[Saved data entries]
= Beginning of Section =

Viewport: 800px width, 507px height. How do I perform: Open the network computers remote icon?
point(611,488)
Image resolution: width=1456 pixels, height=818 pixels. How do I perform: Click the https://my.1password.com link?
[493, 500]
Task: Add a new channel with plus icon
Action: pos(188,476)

= End of Section =

Exercise:
All the lines above need to be printed again, exactly.

Solution for this exercise:
Viewport: 800px width, 507px height. How do I perform: Open the network computers remote icon?
point(611,488)
Image resolution: width=1456 pixels, height=818 pixels. How do I perform: Click the https://my.1password.com link?
[493, 500]
Task: Add a new channel with plus icon
Action: pos(188,476)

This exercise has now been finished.